[Stored data]
^^^^
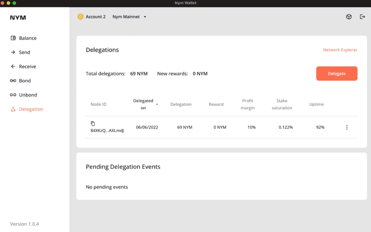This screenshot has height=232, width=371.
Task: Click the Balance wallet icon in sidebar
Action: [x=13, y=38]
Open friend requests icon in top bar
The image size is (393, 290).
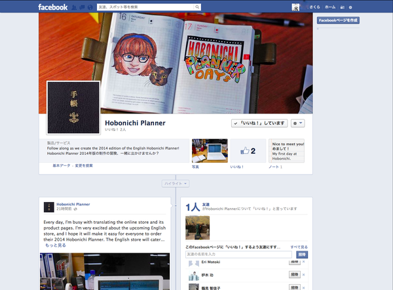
^^^^
**Problem statement:**
Please retype exactly the lines from the one containing "Open friend requests icon in top bar" to the last line of the records above, both included, without any pictures.

**Problem solution:**
Open friend requests icon in top bar
The image size is (393, 290).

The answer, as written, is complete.